O TCU identificou aproximadamente três mil servidores públicos que receberam irregularmente o auxílio emergencial no Acre. São 2.932 pessoas da administração estadual e das prefeituras do estado que deverão devolver os recursos recebidos ou responder judicialmente por acumular ilegalmente o benefício estipulado no valor de R$600,00. Foram 1.728 servidores estaduais que embolsaram R$ 1.215.000,00, além de 1.204 servidores das diversas prefeituras municipais que receberam, no total, R$ 878.400,0. No total, os pagamentos feitos de forma irregular no estado perfazem um prejuízo estipulado em torno de R$2.093.400,00.

No despacho, o ministro-relator do caso no Tribunal de Contas da União (TCU), Bruno Dantas destaca essas pessoas serão investigas e podem responder na Justiça pelo abuso cometido contra a administração pública.
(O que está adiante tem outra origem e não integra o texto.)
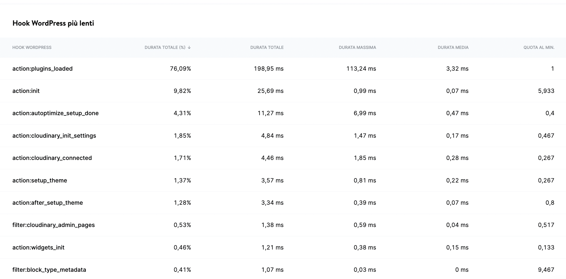
Task: Sort the table by Hook WordPress column
Action: click(32, 47)
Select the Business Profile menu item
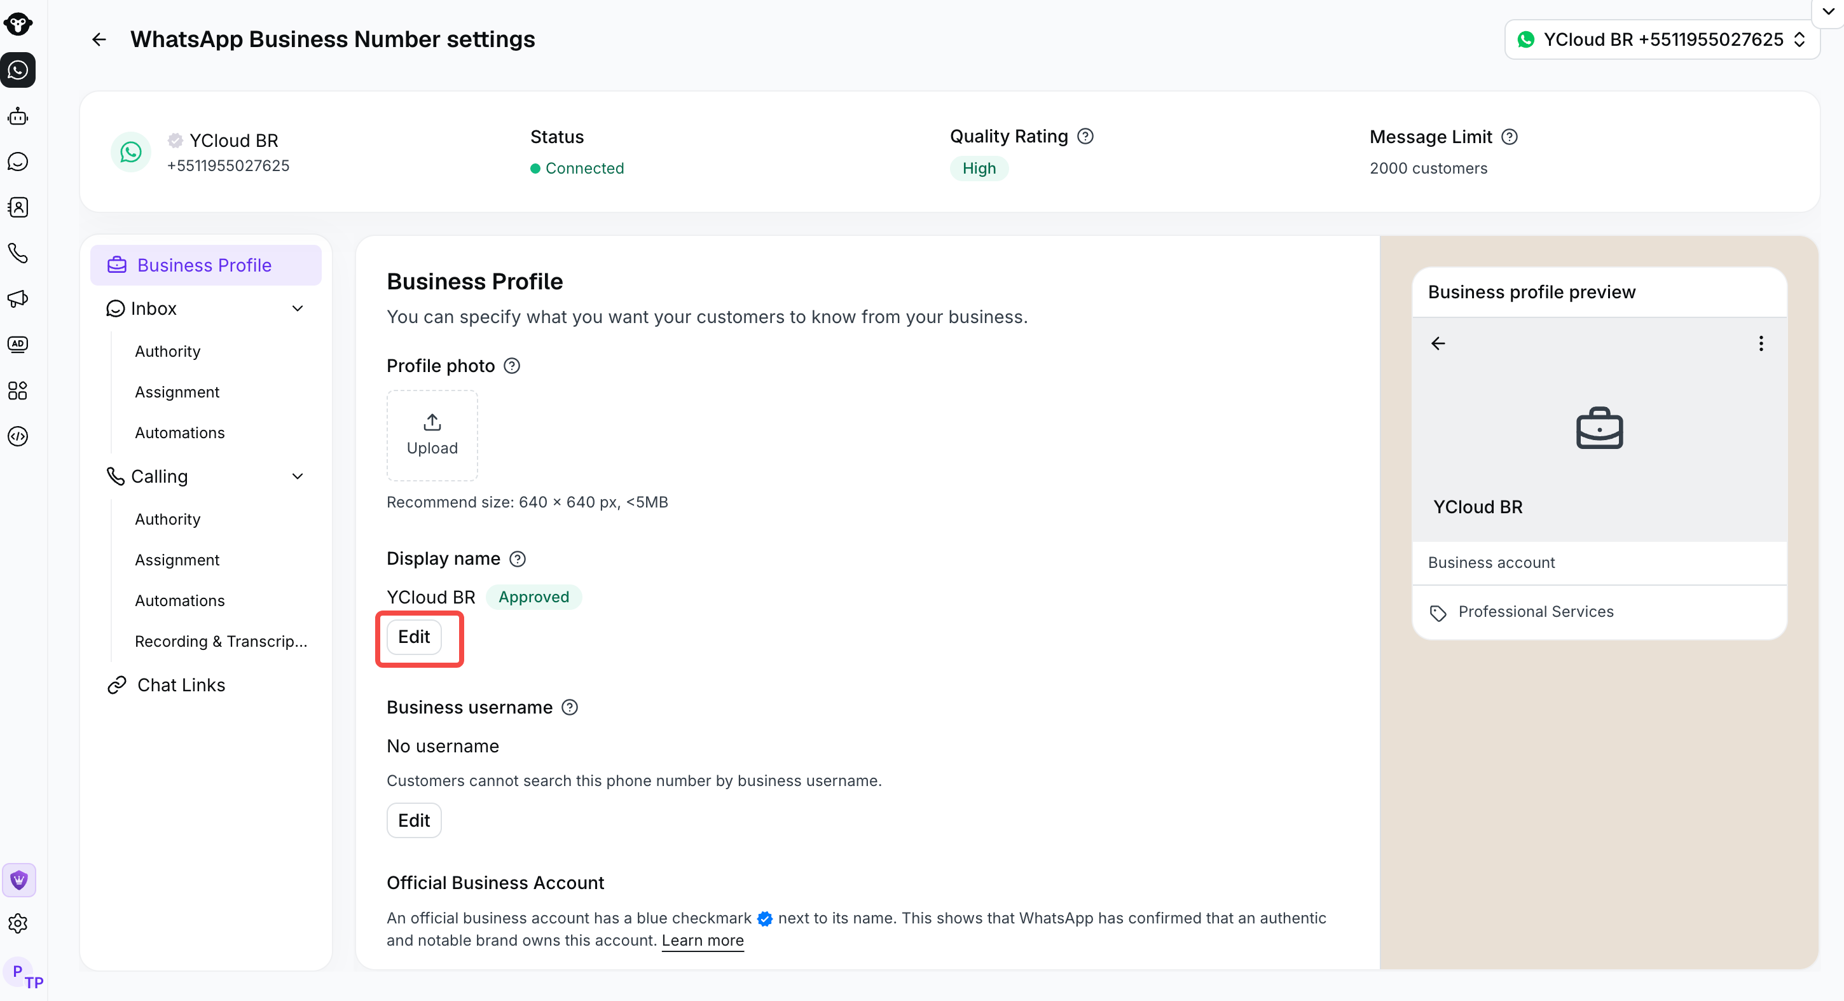 point(206,265)
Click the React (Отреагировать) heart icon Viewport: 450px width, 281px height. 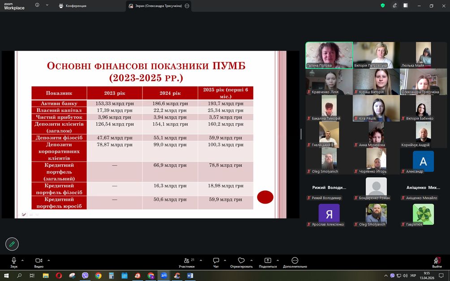click(241, 262)
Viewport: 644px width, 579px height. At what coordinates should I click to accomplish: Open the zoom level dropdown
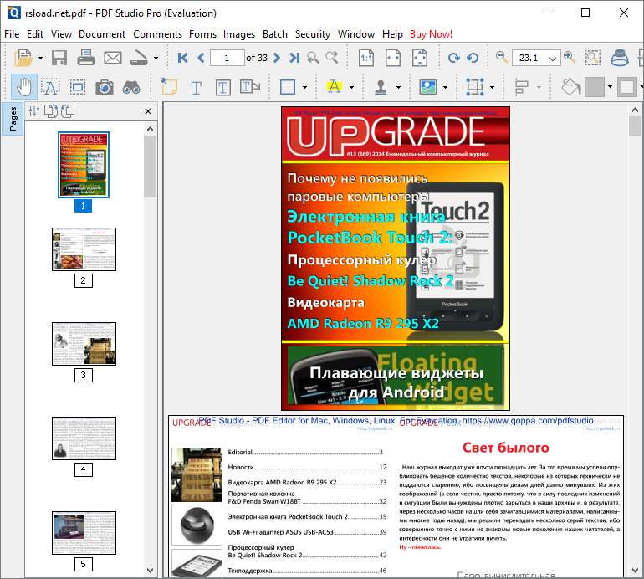pos(553,58)
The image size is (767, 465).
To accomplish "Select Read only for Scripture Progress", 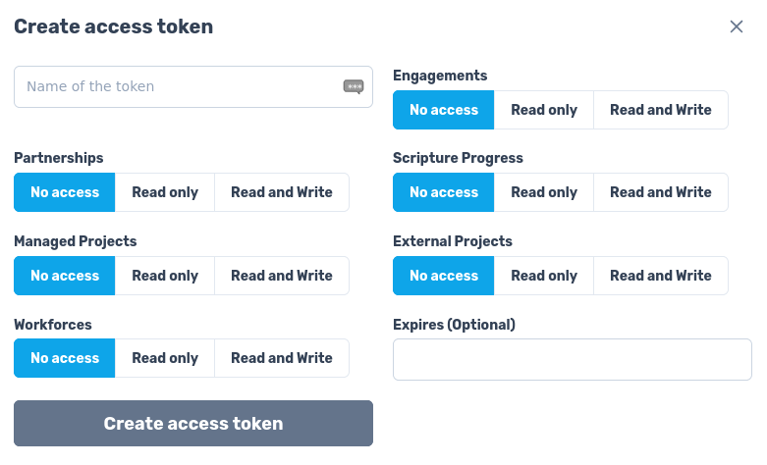I will (544, 192).
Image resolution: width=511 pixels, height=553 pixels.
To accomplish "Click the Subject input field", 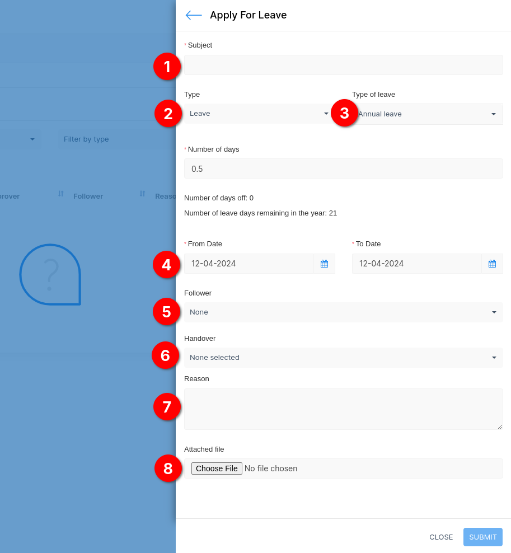I will (x=343, y=65).

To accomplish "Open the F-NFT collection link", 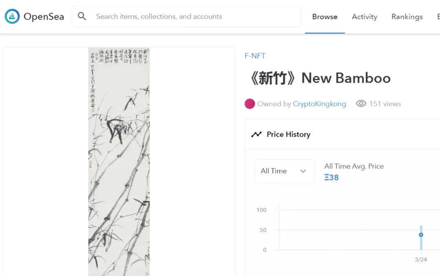I will coord(255,56).
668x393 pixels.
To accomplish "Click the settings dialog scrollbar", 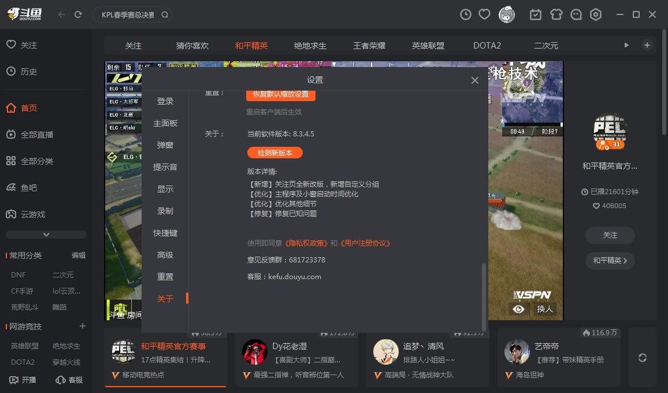I will [484, 295].
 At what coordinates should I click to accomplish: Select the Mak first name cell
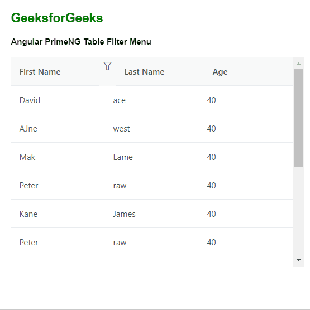pos(27,157)
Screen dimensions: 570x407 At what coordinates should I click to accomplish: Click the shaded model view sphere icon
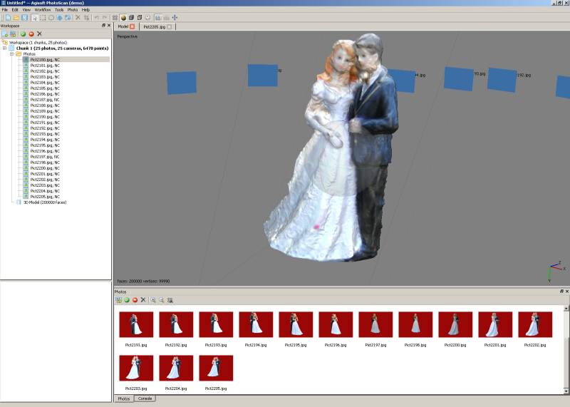click(123, 17)
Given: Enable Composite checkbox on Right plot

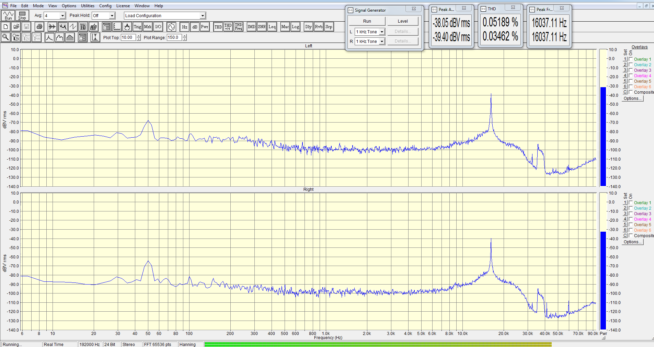Looking at the screenshot, I should [631, 236].
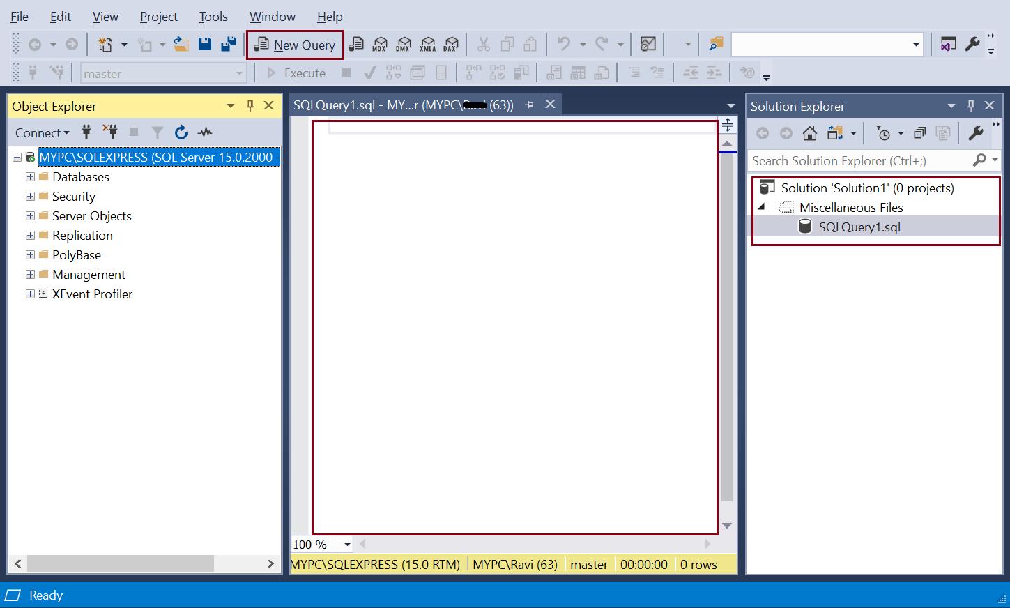Toggle the pin on Object Explorer panel
The width and height of the screenshot is (1010, 608).
[x=250, y=105]
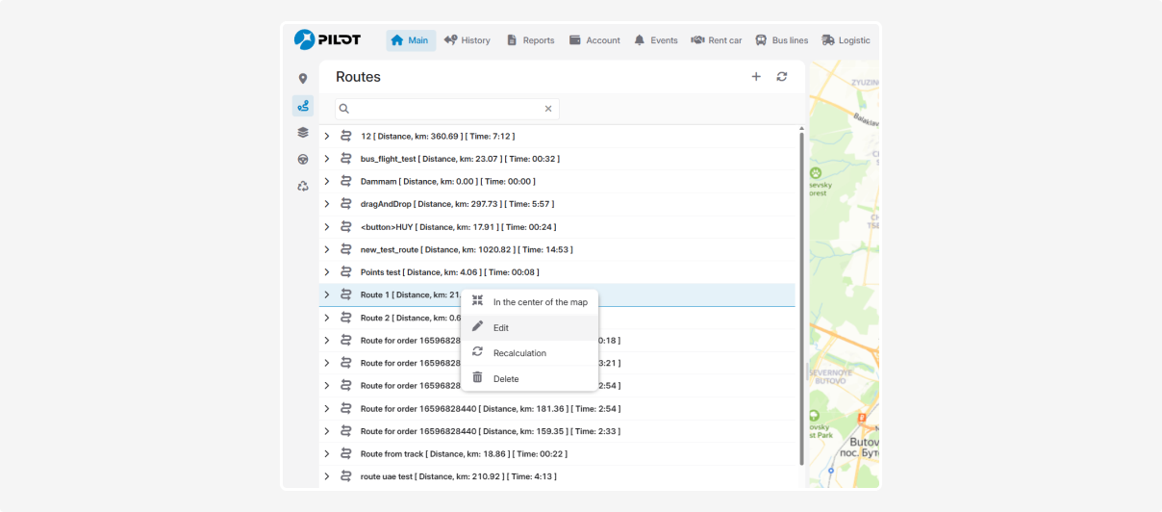Switch to the Reports tab

pyautogui.click(x=530, y=40)
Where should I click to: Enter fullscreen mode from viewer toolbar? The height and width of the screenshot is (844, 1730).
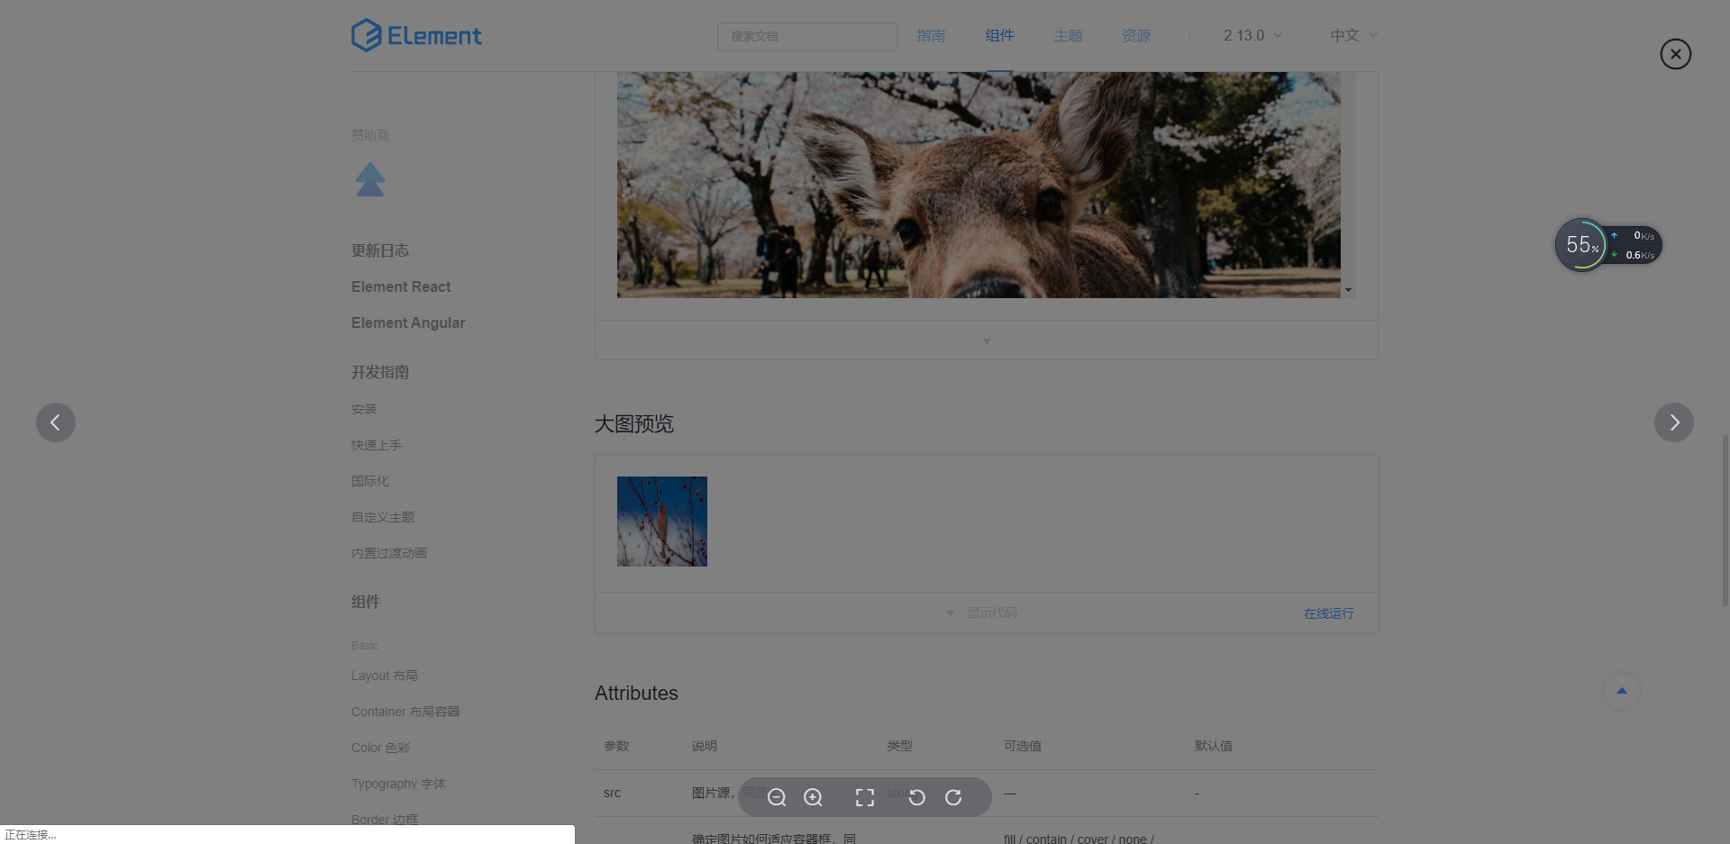click(x=864, y=797)
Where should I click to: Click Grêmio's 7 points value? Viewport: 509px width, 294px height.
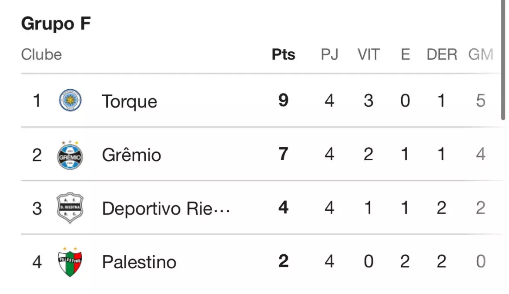[283, 154]
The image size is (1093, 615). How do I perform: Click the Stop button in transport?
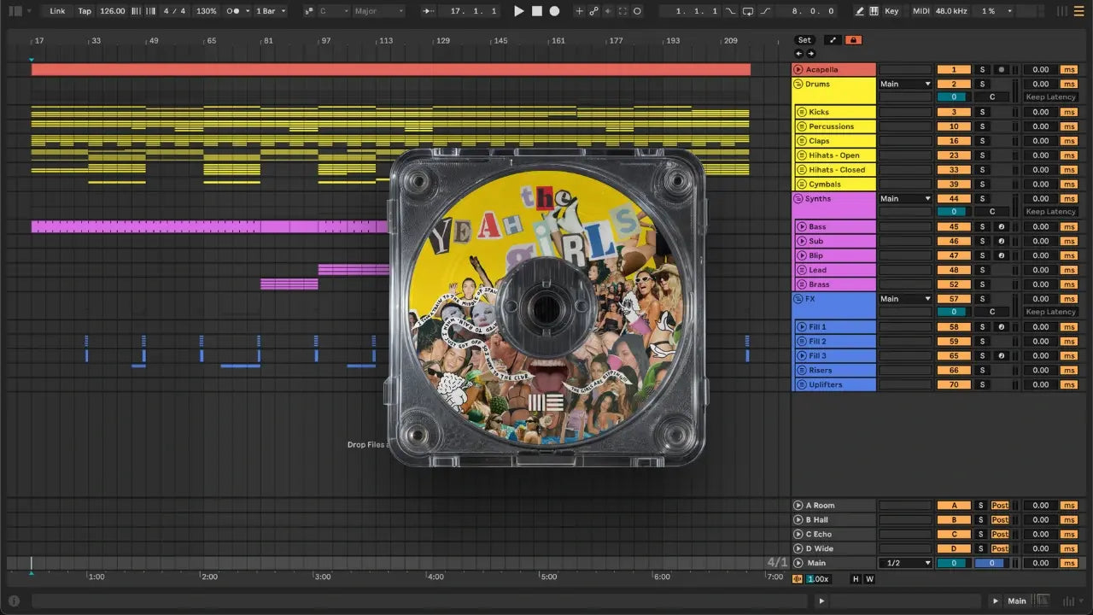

Em odo o Brasil, o relatório apontou que foram identificados 620.299 beneficiários do auxílio emergencial com algum indício de recebimento indevido, incluindo mais 235 mil empresários que não são Microempreendedores Individuais (MEI). O Tribunal fez o cruzamentos de dados com as folhas de pagamento do auxílio emergencial pago em abril deste ano, mas detectou diversas situações impeditivas, tais como renda acima do limite, beneficiário falecido e recebimento de múltiplos benefícios, pois a legislação não permite que o auxílio emergencial seja pago a quem é titular de benefício previdenciário ou assistencial do Instituto Nacional do Seguro Social (INSS), nem a servidor público.

O parecer do relator apontou que são irregulares todos os pagamentos a quem esteja recebendo seguro-desemprego, auxílio-reclusão ou está com o CPF cancelado, anulado ou suspenso na Receita Federal.

Os cruzamentos efetuados apontaram para a existência de pagamentos a 395.291 agentes públicos, incluídos como beneficiários do Auxílio. O montante de recursos envolvidos para os pagamentos realizados a agentes públicos é de R$ 278.978.400,00.